I can't help it, I kind of like "air the dog".

I don't mind "air the dog" either. If you "air the dogs," is that doing it barefoot? My problem is with the sheer vacuity of the proposition--many many many Seattleites walk much more than that, duh. Check out Olive Way or any Avenue in Belltown on a weekday commute, or Seward Park or Discovery Park or Alki on a Sunday afternoon. The number of people "power-walking around Green Lake" is simply unknowable, but there sure as shootin' are lots of people walking there who are not "power walking." Why is this sort of broad-brush garbage tolerated in travel writing? At least he didn't use the loathsome first-person plural variant: "We Seattleites like our lattes smooth and our tires knobby." That's the way the Brewster-era Seattle Weekly often wrote. And that new Metropolitan Magazine thing. Speak for yourself, is my response.

Fixo, they're not power-walking, they're powering. Mmm.

Isn't "airing the dog" a way of saying "taking your shoes off to let them dry out?"

Personally, every time I hear that I think of dog tossing, kind of like Aussie rules dwarf tossing.

Look, most of those dogs are so small they can't help but be tripped over, so maybe someone kind will just juggle them so they don't get injured ...

He never met me. When I was still in town I'd walk up and over Queen Anne Hill - that's from Fremont to Lower Queen Anne - and back. When my daughter was born I'd take her in the stroller over that route.
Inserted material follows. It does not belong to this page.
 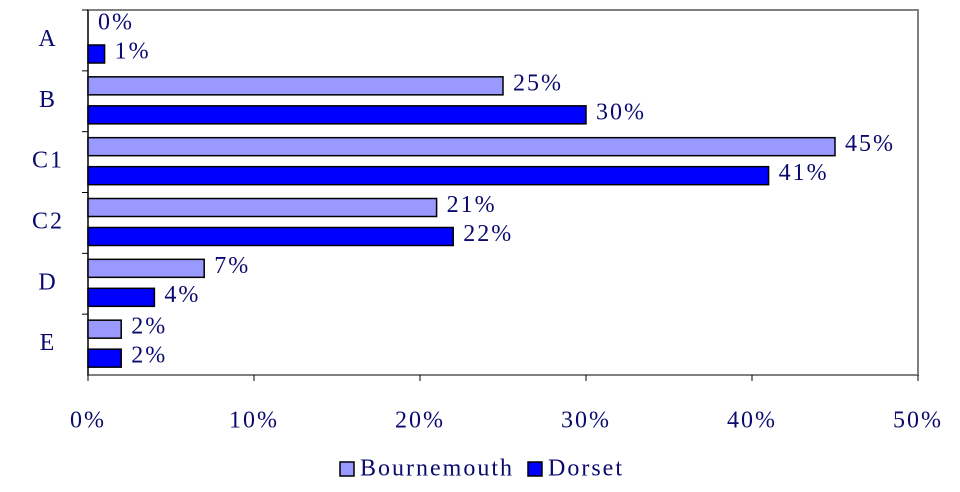 What do you see at coordinates (752, 421) in the screenshot?
I see `x-tick-label: 40%` at bounding box center [752, 421].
She usually fell asleep.

Then again, I'm wasn't a native.

OK Annie. Got me good. Where did I get "power-walk" from "power"? But my point, my point still stands, no?

Maybe the author only saw or spoke with people who read Seattle magazine. Because they seem like 3 block walkers who air their dogs.

When I was a baby my Mother lived in Madison valley (back when it was the ghetto) and she would put me in the stroller and walk all the up Madison and all the way downtown and back.

Strangely enough I now live in Madison Valley years later and I walk up the hills and wander for blocks on end.
But I don't know how one goes about airing out a dog.